# Listing

════════

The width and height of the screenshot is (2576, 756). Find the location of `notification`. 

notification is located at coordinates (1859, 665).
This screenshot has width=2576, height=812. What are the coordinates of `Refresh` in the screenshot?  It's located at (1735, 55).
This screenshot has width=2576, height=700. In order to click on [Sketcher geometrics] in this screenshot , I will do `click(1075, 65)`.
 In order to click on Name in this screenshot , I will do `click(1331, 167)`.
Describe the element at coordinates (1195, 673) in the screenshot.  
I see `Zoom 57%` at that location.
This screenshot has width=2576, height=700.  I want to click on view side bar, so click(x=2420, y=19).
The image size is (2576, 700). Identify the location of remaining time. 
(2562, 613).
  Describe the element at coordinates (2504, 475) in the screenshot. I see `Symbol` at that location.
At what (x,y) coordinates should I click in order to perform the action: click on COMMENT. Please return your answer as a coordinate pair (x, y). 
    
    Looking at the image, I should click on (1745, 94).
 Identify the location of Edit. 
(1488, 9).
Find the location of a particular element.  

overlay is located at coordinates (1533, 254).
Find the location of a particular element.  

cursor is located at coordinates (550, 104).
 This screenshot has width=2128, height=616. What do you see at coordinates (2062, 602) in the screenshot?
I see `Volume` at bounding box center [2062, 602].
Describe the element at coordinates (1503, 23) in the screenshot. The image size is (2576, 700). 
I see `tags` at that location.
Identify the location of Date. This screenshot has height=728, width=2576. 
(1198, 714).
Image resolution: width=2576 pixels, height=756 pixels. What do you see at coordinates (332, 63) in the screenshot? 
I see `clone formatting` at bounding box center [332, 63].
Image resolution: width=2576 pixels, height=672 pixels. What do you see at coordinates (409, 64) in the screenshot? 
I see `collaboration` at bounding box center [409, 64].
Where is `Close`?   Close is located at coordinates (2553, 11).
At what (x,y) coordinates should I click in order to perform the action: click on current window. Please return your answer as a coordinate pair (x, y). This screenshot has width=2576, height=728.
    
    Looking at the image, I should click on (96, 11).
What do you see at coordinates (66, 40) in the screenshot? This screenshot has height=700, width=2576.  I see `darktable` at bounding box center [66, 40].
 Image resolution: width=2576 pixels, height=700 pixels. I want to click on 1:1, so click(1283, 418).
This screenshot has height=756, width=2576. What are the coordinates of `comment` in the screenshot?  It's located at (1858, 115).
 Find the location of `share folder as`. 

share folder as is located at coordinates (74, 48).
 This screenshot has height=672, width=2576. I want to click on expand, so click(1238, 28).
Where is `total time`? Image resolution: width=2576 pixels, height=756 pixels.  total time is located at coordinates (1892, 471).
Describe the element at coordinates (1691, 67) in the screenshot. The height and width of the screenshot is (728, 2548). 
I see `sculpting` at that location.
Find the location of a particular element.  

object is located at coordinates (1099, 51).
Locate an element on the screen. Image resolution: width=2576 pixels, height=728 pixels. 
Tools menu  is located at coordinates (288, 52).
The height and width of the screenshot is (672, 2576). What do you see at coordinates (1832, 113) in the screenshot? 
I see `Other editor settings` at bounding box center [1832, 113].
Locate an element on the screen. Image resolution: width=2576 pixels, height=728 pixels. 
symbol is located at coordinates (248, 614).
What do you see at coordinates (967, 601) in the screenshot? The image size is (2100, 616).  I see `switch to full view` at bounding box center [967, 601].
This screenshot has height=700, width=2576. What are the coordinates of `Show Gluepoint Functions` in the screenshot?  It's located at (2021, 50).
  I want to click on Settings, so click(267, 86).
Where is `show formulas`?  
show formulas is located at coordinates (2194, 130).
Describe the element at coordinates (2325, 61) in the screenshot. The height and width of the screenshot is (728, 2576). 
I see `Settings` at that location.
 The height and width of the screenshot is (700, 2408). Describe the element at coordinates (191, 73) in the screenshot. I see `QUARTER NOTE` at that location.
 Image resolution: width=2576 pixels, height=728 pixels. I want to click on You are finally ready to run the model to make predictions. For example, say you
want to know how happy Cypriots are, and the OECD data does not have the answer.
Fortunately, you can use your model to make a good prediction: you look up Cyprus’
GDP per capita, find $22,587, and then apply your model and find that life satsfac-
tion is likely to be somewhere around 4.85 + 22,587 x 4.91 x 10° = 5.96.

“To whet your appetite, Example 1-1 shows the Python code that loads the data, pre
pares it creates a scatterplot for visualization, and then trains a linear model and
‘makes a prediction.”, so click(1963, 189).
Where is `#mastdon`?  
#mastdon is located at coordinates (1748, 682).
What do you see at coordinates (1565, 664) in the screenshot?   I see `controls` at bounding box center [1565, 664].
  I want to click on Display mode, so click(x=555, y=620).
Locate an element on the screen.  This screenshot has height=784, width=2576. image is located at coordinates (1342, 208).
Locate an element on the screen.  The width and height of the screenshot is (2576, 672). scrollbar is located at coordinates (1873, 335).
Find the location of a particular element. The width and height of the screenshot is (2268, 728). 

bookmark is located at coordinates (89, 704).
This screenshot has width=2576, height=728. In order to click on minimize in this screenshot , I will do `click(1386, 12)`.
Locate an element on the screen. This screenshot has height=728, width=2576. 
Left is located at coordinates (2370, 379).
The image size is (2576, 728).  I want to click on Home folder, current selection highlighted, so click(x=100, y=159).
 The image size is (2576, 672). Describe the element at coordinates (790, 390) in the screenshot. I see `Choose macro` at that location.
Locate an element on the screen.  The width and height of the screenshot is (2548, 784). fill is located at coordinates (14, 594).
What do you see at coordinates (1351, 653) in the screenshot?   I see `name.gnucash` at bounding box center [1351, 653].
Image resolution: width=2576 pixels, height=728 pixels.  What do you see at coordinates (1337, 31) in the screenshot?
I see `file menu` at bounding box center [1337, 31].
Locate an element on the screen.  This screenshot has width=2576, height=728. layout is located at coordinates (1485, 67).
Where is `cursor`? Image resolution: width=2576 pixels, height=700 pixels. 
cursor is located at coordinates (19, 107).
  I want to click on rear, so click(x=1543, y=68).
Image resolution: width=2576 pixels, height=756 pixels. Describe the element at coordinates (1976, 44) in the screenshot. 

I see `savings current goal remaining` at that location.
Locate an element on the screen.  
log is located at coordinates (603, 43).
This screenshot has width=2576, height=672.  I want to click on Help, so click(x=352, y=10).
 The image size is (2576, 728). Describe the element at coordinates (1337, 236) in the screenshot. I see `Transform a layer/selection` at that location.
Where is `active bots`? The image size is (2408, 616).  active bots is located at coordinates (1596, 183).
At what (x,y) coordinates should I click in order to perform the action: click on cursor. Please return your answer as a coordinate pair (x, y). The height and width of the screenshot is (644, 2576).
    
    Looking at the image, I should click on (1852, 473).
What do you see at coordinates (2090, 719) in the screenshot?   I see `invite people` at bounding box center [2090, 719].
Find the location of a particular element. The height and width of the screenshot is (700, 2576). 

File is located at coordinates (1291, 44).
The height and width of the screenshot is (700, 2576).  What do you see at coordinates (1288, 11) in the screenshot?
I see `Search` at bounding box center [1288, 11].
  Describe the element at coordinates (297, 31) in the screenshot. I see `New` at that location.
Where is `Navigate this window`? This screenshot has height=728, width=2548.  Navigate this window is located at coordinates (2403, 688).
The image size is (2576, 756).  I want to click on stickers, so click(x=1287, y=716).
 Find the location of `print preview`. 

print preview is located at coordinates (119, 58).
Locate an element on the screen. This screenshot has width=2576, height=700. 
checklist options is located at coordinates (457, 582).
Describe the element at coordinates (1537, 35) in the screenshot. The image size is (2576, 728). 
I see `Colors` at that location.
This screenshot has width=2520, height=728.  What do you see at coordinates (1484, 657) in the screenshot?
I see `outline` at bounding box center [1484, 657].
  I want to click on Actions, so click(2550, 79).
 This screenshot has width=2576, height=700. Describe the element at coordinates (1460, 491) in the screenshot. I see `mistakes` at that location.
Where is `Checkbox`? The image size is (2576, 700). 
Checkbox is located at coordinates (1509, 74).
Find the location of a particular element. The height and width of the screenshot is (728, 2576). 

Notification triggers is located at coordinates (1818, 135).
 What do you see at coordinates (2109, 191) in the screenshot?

════════

# Directions for this task
Copy out the rows from the line containing "Describe the element at coordinates (1691, 67)" up to and including the line containing "symbol is located at coordinates (248, 614).", keeping every line identical.

# Reply
Describe the element at coordinates (1691, 67) in the screenshot. The height and width of the screenshot is (728, 2548). 
I see `sculpting` at that location.
Find the location of a particular element.  

object is located at coordinates (1099, 51).
Locate an element on the screen. Image resolution: width=2576 pixels, height=728 pixels. 
Tools menu  is located at coordinates (288, 52).
The height and width of the screenshot is (672, 2576). What do you see at coordinates (1832, 113) in the screenshot? 
I see `Other editor settings` at bounding box center [1832, 113].
Locate an element on the screen. Image resolution: width=2576 pixels, height=728 pixels. 
symbol is located at coordinates (248, 614).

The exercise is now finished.